Hope you like my family.xxxxx


----------



## rottiesloveragdolls (Nov 2, 2007)

*awww bless them, lovely to meet your family  *


----------



## Kaztee (Sep 29, 2008)

Beautiful cats, love Fire's glossy coat!


----------



## colliemerles (Nov 2, 2007)

wow what gorgeous fur babies you have,


----------



## Vixie (Nov 17, 2007)

great pics they are all gorgeous, Fire reminds me of my eldest girl Smudge very sweet


----------



## raggs (Aug 3, 2008)

they really are gorgeous


----------



## Selk67U2 (May 5, 2008)

*Ahhh, they're lovely. Thank You for sharing them with us*


----------



## emmar (Aug 1, 2008)

pheebs says hello stud lol to Lance  
and kittens say hi daddy xxxx

lovely cats xx


----------



## Fireblade (Sep 7, 2008)

emmar said:


> pheebs says hello stud lol to Lance
> and kittens say hi daddy xxxx
> 
> lovely cats xx


Lance says Hi Sweetheart, and give my love to the kids,Pheebs.lol xxxxx


----------



## Guest (Oct 3, 2008)

They are all lovely.
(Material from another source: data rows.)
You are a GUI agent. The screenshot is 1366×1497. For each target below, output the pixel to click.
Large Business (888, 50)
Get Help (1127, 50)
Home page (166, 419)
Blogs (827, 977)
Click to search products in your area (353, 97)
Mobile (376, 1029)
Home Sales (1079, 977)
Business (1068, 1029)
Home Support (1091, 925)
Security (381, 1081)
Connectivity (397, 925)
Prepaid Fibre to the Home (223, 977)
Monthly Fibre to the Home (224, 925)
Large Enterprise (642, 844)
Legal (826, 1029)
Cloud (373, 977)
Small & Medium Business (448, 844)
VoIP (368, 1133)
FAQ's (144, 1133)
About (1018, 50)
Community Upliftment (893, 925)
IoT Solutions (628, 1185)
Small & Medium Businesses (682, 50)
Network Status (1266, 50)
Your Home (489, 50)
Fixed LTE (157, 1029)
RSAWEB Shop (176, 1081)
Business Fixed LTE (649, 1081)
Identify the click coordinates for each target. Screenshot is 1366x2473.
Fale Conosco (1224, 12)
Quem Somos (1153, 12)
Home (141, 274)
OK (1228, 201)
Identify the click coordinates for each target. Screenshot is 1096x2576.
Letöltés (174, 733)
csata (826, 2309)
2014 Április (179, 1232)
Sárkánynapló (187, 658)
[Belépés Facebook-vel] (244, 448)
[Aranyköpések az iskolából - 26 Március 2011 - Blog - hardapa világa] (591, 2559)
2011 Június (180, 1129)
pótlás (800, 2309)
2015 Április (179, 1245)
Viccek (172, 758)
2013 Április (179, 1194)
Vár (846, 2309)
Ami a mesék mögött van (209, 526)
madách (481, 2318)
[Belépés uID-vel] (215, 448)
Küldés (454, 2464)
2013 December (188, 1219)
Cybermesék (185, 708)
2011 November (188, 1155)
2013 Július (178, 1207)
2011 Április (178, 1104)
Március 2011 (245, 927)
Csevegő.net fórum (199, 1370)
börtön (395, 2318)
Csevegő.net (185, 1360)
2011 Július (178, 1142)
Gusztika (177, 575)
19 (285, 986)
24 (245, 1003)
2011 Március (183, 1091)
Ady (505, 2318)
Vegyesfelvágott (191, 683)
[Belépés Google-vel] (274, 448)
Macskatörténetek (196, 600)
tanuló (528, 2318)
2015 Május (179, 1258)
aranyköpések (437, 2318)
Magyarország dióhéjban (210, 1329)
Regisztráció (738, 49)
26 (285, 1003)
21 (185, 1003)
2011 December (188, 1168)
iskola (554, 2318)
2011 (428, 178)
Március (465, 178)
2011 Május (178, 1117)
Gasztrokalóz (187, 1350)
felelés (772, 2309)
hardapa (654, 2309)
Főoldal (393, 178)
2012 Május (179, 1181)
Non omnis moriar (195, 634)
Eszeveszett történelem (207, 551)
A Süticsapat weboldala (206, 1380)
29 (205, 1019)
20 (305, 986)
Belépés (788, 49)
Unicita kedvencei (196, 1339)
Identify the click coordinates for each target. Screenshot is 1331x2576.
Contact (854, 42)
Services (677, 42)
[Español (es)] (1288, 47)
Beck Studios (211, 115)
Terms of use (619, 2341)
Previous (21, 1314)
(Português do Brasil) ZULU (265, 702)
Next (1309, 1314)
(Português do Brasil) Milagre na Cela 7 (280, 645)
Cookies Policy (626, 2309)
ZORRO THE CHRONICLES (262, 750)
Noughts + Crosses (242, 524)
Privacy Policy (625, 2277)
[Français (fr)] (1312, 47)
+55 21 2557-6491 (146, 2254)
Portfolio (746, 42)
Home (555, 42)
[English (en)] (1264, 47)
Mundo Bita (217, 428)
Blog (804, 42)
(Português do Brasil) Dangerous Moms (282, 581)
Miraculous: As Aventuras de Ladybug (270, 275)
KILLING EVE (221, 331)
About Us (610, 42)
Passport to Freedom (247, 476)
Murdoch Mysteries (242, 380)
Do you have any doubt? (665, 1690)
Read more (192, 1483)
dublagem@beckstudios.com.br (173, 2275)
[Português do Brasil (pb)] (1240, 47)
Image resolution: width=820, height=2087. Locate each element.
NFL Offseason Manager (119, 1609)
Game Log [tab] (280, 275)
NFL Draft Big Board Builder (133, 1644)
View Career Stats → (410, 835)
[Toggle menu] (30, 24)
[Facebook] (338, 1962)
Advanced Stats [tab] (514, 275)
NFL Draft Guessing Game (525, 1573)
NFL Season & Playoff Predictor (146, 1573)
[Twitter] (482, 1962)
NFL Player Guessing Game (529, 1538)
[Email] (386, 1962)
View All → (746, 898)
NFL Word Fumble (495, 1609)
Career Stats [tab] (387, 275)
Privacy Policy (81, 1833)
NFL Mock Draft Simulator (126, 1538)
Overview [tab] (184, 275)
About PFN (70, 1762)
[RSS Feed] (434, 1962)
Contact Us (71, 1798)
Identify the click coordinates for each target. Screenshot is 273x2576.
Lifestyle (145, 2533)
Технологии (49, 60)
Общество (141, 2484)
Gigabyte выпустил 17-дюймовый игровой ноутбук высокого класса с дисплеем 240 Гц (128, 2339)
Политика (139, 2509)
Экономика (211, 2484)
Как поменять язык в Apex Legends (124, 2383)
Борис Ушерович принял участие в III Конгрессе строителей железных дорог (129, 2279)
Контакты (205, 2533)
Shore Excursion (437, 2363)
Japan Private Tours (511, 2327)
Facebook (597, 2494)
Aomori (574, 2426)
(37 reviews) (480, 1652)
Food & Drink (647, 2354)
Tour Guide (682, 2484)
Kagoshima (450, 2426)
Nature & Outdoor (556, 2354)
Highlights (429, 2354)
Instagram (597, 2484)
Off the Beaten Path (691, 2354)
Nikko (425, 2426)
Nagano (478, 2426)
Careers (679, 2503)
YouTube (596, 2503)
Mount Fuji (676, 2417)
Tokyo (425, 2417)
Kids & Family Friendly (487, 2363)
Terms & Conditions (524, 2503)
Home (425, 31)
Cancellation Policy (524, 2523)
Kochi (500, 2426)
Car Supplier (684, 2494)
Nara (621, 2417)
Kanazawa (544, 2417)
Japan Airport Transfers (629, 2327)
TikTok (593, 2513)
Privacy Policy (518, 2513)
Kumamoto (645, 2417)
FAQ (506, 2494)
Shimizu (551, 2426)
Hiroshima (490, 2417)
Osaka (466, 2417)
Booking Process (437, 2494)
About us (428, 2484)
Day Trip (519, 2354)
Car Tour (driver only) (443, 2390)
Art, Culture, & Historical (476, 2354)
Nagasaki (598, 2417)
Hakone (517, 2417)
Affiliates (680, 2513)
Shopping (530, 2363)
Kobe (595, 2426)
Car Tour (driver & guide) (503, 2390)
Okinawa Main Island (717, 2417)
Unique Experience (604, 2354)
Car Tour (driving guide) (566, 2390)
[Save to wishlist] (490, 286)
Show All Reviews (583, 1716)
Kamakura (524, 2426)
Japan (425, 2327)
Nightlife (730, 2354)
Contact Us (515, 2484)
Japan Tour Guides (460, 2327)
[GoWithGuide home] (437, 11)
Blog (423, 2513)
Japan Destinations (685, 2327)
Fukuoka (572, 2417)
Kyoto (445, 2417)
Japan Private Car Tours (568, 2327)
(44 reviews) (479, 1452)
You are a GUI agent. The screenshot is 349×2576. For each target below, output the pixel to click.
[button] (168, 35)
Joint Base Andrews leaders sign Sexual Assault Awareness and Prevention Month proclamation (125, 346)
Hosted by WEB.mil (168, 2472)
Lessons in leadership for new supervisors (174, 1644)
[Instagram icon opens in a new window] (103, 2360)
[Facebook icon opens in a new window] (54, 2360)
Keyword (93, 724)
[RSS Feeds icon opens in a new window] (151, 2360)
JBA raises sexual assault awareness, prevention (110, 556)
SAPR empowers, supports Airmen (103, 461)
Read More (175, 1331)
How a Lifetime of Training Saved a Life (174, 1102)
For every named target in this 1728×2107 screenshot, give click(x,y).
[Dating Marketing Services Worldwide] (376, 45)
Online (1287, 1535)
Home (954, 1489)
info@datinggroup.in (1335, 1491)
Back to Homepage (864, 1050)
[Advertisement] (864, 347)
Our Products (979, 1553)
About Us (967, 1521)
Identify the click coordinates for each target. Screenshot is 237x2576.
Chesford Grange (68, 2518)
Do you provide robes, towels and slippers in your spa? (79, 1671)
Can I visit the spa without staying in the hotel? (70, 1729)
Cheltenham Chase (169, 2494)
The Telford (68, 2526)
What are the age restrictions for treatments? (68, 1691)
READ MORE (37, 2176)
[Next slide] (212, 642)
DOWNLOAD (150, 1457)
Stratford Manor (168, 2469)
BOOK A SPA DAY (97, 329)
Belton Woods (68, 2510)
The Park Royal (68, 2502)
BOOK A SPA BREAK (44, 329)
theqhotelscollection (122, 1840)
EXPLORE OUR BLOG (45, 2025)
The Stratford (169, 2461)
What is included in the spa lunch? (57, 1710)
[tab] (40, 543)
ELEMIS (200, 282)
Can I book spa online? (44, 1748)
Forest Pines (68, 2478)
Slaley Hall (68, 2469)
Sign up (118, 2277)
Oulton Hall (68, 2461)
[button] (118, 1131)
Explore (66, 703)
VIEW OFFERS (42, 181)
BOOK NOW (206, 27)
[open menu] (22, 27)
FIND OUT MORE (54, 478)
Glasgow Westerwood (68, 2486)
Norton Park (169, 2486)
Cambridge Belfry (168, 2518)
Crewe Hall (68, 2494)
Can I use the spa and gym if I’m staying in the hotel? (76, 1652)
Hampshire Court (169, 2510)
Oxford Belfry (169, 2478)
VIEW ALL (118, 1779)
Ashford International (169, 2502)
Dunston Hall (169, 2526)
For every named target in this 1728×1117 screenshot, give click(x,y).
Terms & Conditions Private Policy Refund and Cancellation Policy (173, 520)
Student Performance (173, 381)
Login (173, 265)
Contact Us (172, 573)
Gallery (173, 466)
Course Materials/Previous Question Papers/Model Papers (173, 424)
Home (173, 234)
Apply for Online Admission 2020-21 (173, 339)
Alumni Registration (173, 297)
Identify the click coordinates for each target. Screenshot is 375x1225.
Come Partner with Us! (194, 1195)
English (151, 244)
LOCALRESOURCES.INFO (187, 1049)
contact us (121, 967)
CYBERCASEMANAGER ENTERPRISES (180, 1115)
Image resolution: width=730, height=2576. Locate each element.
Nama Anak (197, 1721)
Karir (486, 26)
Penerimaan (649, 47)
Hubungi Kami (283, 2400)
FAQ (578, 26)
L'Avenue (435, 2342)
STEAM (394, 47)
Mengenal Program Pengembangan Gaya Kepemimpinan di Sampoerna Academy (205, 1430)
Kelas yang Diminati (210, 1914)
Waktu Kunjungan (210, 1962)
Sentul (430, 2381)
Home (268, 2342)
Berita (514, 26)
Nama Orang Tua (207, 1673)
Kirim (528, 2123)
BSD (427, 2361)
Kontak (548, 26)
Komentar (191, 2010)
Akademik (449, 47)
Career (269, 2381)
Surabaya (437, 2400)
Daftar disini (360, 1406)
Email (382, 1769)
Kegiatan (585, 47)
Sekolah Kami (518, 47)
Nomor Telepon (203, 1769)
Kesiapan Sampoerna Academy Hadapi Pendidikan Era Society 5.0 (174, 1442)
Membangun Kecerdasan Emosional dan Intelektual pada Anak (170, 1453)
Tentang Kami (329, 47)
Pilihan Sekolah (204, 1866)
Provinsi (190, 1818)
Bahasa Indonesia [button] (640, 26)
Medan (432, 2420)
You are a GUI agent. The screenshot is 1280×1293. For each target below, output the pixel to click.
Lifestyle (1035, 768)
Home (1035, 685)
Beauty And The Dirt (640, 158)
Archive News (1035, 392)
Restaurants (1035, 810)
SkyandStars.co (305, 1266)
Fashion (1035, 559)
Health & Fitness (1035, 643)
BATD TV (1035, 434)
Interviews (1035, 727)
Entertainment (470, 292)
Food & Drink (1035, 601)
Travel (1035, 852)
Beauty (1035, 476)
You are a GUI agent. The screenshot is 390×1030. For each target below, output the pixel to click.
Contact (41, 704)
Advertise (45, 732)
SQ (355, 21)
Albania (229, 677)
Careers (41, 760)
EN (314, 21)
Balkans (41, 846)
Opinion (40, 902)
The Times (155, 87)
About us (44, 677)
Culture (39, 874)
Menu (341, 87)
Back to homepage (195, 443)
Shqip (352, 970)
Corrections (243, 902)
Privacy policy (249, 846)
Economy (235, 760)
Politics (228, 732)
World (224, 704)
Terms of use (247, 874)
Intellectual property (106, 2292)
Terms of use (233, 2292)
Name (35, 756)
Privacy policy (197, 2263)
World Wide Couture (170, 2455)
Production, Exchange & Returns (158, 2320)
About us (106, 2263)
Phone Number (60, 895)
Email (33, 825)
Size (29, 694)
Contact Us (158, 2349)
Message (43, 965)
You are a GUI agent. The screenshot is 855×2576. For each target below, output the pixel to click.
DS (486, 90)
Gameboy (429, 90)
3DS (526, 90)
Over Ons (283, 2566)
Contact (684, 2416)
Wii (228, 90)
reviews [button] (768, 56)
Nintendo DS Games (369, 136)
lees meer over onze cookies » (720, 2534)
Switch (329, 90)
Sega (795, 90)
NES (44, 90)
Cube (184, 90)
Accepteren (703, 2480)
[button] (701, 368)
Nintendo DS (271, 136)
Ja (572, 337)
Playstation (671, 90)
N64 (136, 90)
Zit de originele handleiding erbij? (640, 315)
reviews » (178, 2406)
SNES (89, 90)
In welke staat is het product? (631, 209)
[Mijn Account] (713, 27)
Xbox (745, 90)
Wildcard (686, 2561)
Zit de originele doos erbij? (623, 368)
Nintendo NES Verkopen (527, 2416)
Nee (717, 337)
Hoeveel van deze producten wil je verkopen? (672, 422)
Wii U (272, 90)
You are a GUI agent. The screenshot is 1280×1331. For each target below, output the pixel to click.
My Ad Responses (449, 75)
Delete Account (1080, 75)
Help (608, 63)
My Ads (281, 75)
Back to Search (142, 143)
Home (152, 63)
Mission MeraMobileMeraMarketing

Fire looks like my moggie Socks - except a little bit smaller!

Louise
X


----------



## Fireblade (Sep 7, 2008)

Thanks everyone.Fire came to me when you could hold here in youre palm.My son rescued her.So she thinks she is a siamese living in a house full of them.
But i must admit she is the only one that climbs up the curtains.lol.xxxxx


----------



## binxycat (Mar 15, 2008)

What a perfect family, they are just lovely


----------



## siams (Nov 2, 2007)

Awww love them all but a special place for kaggi


----------